Out-of-distribution (OOD) detection poses a significant challenge for Graph Neural Networks (GNNs), particularly in open-world scenarios with varying distribution shifts. Most existing OOD detection methods on graphs primarily focus on identifying instances in test data domains caused by either semantic shifts (changes in data classes) or covariate shifts (changes in data features), while leaving the simultaneous occurrence of both distribution shifts under-explored. In this work, we address both types of shifts simultaneously and introduce a novel challenge for OOD detection on graphs: graph-level semantic OOD detection under covariate shift. In this scenario, variations between the training and test domains result from the concurrent presence of both covariate and semantic shifts, where only graphs associated with unknown classes are identified as OOD samples (OODs). To tackle this challenge, we propose a novel two-phase framework called Graph Disentangled Diffusion Augmentation (GDDA). The first phase focuses on disentangling graph representations into domain-invariant semantic factors and domain-specific style factors.
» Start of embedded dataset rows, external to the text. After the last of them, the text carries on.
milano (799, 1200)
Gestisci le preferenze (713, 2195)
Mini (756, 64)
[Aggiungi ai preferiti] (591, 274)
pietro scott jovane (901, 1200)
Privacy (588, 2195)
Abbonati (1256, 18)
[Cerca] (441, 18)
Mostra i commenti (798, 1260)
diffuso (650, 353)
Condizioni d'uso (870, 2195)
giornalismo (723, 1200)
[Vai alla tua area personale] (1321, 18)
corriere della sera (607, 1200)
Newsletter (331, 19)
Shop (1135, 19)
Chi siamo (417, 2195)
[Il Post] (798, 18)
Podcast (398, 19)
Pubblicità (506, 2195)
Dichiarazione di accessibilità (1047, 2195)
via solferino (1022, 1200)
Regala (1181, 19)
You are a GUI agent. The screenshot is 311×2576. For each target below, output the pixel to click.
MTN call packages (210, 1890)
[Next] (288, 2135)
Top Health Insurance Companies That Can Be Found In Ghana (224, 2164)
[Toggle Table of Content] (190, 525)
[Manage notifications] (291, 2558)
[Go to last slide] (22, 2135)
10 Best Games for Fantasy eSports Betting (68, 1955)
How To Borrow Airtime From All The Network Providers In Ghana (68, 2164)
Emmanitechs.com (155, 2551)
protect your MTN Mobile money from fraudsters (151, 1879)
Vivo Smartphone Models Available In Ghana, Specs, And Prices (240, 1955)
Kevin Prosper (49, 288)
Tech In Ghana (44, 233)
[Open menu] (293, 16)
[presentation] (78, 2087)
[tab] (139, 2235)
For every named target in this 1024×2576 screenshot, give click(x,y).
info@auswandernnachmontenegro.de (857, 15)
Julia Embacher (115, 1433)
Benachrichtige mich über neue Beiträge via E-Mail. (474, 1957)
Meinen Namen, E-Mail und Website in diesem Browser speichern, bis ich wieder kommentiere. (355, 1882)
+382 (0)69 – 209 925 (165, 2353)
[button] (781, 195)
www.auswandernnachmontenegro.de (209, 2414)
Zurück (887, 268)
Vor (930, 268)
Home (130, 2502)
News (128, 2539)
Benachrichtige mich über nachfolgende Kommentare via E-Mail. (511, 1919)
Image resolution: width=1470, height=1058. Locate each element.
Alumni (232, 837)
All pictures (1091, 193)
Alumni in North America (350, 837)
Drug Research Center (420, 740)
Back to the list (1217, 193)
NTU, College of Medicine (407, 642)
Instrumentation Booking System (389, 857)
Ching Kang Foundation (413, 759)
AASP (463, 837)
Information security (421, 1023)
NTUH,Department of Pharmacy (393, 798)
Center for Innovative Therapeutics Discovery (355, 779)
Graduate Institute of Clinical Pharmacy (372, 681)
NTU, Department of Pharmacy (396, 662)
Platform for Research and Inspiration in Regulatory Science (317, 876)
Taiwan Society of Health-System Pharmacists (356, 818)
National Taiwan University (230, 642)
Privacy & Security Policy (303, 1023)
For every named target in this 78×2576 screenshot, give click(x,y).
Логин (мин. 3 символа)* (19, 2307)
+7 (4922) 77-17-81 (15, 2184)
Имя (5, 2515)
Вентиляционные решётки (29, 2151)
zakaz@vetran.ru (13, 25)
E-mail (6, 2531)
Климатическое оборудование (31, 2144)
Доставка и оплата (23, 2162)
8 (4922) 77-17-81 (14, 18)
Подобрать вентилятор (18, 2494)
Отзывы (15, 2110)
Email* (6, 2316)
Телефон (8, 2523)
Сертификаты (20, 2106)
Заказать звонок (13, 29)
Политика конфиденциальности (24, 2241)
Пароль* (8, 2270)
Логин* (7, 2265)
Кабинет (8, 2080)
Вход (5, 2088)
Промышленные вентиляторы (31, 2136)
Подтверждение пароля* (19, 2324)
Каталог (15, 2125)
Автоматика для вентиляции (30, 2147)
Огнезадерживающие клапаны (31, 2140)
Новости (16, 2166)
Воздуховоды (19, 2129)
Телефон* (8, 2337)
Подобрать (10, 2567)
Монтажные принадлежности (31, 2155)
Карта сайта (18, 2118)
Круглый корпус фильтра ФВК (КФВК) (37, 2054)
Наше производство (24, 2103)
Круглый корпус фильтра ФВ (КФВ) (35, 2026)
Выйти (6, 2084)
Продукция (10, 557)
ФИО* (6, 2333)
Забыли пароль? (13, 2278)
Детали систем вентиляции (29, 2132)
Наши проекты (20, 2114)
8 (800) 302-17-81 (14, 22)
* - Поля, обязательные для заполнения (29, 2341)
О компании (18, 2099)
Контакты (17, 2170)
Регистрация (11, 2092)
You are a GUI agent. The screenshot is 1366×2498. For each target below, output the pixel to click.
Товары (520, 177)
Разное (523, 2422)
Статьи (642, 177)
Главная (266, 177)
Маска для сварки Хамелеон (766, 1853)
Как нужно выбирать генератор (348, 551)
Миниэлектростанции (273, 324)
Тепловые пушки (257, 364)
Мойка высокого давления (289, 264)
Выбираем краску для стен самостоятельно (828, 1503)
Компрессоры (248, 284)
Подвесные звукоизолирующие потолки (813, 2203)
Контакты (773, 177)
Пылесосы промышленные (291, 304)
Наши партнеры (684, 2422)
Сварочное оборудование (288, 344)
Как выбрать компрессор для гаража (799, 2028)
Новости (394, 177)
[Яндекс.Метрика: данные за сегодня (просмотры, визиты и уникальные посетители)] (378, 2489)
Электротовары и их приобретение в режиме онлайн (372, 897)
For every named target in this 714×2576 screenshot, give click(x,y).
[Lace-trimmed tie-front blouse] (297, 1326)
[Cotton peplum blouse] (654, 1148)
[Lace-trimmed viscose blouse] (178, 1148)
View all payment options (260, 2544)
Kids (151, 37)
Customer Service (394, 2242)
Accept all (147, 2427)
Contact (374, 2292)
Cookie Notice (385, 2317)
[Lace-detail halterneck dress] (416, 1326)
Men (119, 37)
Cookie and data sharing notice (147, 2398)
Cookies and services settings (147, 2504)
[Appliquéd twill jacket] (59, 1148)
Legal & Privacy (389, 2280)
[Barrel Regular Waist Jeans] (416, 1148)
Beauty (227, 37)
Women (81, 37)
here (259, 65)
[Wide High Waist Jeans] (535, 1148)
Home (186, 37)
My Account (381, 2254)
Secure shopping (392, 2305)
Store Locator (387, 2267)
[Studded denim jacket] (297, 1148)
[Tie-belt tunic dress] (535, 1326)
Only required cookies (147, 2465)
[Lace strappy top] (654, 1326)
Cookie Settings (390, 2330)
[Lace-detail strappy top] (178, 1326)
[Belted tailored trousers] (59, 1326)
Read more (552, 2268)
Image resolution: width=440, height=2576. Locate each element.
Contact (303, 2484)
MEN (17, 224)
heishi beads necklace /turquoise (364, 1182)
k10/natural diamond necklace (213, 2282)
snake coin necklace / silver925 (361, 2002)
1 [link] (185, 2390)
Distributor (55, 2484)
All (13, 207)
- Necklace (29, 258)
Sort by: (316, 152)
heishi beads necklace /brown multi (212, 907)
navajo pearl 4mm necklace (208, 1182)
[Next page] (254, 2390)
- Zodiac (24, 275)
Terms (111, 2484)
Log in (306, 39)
In the second phase, we introduce a novel distribution-shift-controlled score-based generative diffusion model that generates latent factors outside the training semantic and style spaces. Additionally, auxiliary pseudo-in-distribution (InD) and pseudo-OOD graph representations are employed to enhance the effectiveness of the energy-based semantic OOD detector. Extensive empirical studies on three benchmark datasets demonstrate that our approach outperforms state-of-the-art baselines.

Paper Structure

This paper contains 4 sections, 16 equations, 4 figures, 2 tables.

Figures (4)

  • Figure 1: Illustration of InD and semantic OOD graphs under covariate shift. In the GOOD-CMNIST dataset gui2022good, digit numbers represent the semantic classes, and digit colors represent domain variations. The training graphs span multiple domains (red and yellow), each containing known classes (2 and 6). Since the testing graphs are unknown and inaccessible during training, a semantic OOD detector distinguishes in-distribution graphs (InDs) with known classes from semantic out-of-distribution graphs (OODs) with unknown classes (8 and 3), disregarding variation differences between training and testing domains.
  • Figure 2: An overview of GDDA framework comprising two phases. (Left) In the first phase, two encoders $\bm E_c$ and $\bm E_s$ are employed to disentangle the graph representations $\mathbf h$ into semantic factors $\mathbf c$ and style factors $\mathbf s$. We sample alternative style factors $\mathbf s'$ from Gaussian distribution, and concatenate $\mathbf c$ with $\mathbf s$, as well as $\mathbf c$ with $\mathbf s'$. These concatenated factors are then fed into the decoder $\bm D$ for representation reconstruction. Additionally, the reconstructed representations ${\mathbf h}^{re}$ are reintroduced into encoders for factor reconstruction. (Right) In the second phase, the disentangled training factors $\mathbf c$ and $\mathbf s$ are incorporated into diffusion models. We apply different perturbations by setting $\lambda_c=0$ and $\lambda_c\neq0$ to derive the corresponding ${\mathbf c}^{ind}$ and ${\mathbf c}^{ood}$, which are then concatenated with the perturbed ${\mathbf s}^{ood}$. These concatenated factors are fed into the pre-trained decoder to generate the final pseudo representations.
  • Figure 3: t-SNE visualization of the original, pseudo-InD and pseudo-OOD representations.
  • Figure 4: Ablation results on the three datasets.